The trustee foreclosed certain mortgages and bought in the prop*454erties and thereafter managed them for a number of years until they were finally sold. Calculations are submitted for each property separately in accordance with the rule of Nirdlinger’s Estate (No. 2), 327 Pa. 171, distributing the proceeds of sale and the net rents between life tenants and remaindermen. Pending the sale the net rents were paid to the life tenants, as was the universal practice before the decision in that case. This practice was sanctioned in the decision in Nirdlinger’s Estate, 331 Pa. 135, out of consideration for the life tenant, who ought not to be required to wait for income until the mortgage salvage operation is completed. The latter decision also held that when the operation was completed, and it appeared that the life tenant had received as current rents more than he was entitled to as a result of the whole operation, the excess might be recouped from any other income from the trust fund which might otherwise be due to the life tenant. This is the situation in the present case, and the auditing judge directed that in the preparation of the schedule of distribution excess payments should be so charged. No exceptions have been filed to this conclusion.
The salvage operations lasted a long while, and before they were completed, more than five years ago, an account was filed and adjudicated and the net income then in hand from the foreclosed properties was awarded to the life tenants. It was the opinion of the auditing judge that the income so awarded must be excluded from the Nirdlinger calculations. Exceptions to this conclusion were filed by the guardian and trustee ad litem who represented remaindermen.
The awards of the prior adjudication were correct. The life tenants were entitled to the income. But they necessarily received the money upon a condition attached by the law that they must repay what they received if in the end it appeared that they were overpaid; or at least that they must so repay out of income *455from this fund. The allocations of these items in the accounts were therefore not res judicata.

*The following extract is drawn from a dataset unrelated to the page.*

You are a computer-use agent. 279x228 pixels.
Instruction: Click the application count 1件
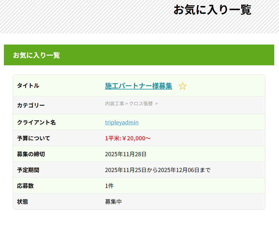click(x=109, y=186)

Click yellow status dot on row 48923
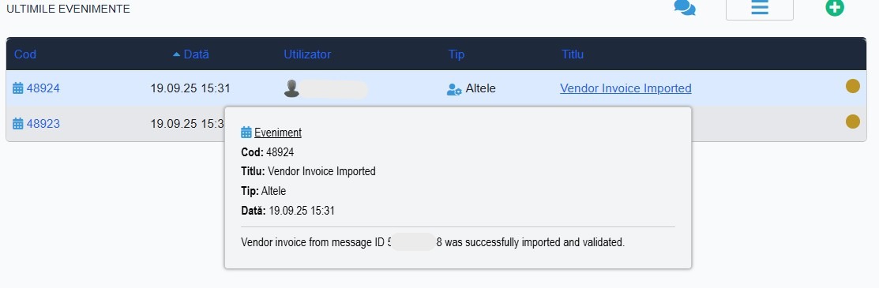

This conclusion is confirmed by our decision in In re Scott’s Trust, 40 D. & C. 227. In that case an account had been filed and adjudicated which did not allocate items relating to foreclosed properties as required by the Nirdlinger rule. A petition for review was filed averring that items had been charged against income which should have been charged against principal and that each foreclosed property was not treated by itself. We dismissed the petition, saying that no review was necessary; that an advance to a salvage operation “is impliedly, if not expressly made so, subject to future proper adjustment and return to the fund from which it is taken when the salvage operation has been completed, and the fund brought before the court for distribution”. Reference was made to the opinion in Romberger’s Estate, 39 D. & C. 604. In that case objection was made by the life tenant to the allocation to income of certain expenses on foreclosed property whereby his income was materially reduced. Judge Stearne said (p. 612) :
“Until the real estate is actually sold, and a fund is before the court for distribution, there exists no completed salvage operation. Under such circumstances, decisions relating to questions of allocation as between income and principal are mostly premature. This accounting is therefore solely to verify actual receipts and disbursements of such items. When the salvage operation is finally completed, and upon an accounting when there is a fund before the court for distribution, the parties may then appear and make application for equitable allocation of the funds as between income and principal: Nirdlinger’s Estate (No. 2), 327 Pa. 171. Confirmation of the present accounts, as respects such items, merely approves the actual receipts and expenditures, and is not intended to preclude the parties *456from subsequently having the fund allocated as above indicated. This right is expressly reserved to them. See Bullitt’s Estate, 308 Pa. 413, Neafie’s Estate, 325 Pa. 561, and Mark’s Estate, 2598 of 1932, opinion of Klein, J. (not reported).”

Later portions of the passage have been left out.